Would you repeat exactly the part of the listing below that runs from the line containing "Screen dimensions: 630x1306" down to the line containing "Open Tableau de bord page", inclusive, and nothing else?
□ □ □ □ □ □ □
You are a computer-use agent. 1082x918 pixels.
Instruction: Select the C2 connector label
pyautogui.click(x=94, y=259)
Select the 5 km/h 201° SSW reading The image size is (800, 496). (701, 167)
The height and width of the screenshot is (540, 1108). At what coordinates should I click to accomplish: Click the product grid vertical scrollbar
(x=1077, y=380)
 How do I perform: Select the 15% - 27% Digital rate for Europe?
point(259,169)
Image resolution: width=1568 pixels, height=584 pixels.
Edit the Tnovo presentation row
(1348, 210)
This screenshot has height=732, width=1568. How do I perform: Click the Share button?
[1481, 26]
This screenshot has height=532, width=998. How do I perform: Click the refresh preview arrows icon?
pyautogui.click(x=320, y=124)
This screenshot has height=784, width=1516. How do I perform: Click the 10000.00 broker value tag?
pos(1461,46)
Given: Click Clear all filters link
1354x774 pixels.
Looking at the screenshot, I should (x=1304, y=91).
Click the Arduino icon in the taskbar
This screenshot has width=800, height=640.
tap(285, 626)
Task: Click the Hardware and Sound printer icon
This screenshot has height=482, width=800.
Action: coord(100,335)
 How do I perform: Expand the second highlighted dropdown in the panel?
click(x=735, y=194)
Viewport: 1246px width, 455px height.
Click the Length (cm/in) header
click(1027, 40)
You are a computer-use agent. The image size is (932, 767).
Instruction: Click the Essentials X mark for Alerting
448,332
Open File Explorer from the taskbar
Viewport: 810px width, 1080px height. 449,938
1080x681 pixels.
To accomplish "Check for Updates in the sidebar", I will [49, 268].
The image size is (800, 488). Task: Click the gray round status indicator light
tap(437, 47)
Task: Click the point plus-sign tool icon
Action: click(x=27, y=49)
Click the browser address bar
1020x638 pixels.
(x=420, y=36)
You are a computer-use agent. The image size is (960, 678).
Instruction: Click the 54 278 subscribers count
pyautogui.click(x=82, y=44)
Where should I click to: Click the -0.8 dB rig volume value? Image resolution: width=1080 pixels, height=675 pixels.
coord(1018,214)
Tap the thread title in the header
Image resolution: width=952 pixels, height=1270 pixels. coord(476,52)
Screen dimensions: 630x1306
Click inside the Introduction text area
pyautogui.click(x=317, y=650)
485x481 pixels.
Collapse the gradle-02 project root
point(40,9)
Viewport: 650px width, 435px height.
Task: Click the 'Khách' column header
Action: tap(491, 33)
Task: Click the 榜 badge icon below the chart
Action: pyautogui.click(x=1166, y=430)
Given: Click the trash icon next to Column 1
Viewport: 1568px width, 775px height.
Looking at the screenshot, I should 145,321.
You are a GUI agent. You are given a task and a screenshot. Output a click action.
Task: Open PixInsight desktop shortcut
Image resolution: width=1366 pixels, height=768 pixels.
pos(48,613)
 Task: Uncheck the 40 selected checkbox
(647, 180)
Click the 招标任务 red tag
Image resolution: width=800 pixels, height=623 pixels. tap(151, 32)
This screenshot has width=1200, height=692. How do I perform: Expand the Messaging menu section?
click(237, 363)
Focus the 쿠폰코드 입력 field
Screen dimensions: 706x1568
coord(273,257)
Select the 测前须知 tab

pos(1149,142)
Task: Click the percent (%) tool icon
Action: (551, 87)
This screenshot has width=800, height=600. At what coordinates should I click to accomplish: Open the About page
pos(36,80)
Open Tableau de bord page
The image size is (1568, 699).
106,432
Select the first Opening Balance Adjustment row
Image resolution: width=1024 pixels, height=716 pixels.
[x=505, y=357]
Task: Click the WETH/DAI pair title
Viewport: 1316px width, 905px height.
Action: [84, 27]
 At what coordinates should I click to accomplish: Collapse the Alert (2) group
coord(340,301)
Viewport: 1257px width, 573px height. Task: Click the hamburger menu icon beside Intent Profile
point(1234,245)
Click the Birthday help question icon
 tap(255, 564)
□ □ □ □ □ □ □
--- RESPONSE AREA ---
Screen dimensions: 630x1306
Click inside the Introduction text area
pyautogui.click(x=317, y=650)
485x481 pixels.
Collapse the gradle-02 project root
point(40,9)
Viewport: 650px width, 435px height.
Task: Click the 'Khách' column header
Action: tap(491, 33)
Task: Click the 榜 badge icon below the chart
Action: pyautogui.click(x=1166, y=430)
Given: Click the trash icon next to Column 1
Viewport: 1568px width, 775px height.
Looking at the screenshot, I should 145,321.
You are a GUI agent. You are given a task and a screenshot. Output a click action.
Task: Open PixInsight desktop shortcut
Image resolution: width=1366 pixels, height=768 pixels.
pos(48,613)
 Task: Uncheck the 40 selected checkbox
(647, 180)
Click the 招标任务 red tag
Image resolution: width=800 pixels, height=623 pixels. tap(151, 32)
This screenshot has width=1200, height=692. How do I perform: Expand the Messaging menu section?
click(237, 363)
Focus the 쿠폰코드 입력 field
Screen dimensions: 706x1568
coord(273,257)
Select the 测前须知 tab

pos(1149,142)
Task: Click the percent (%) tool icon
Action: (551, 87)
This screenshot has width=800, height=600. At what coordinates should I click to accomplish: Open the About page
pos(36,80)
Open Tableau de bord page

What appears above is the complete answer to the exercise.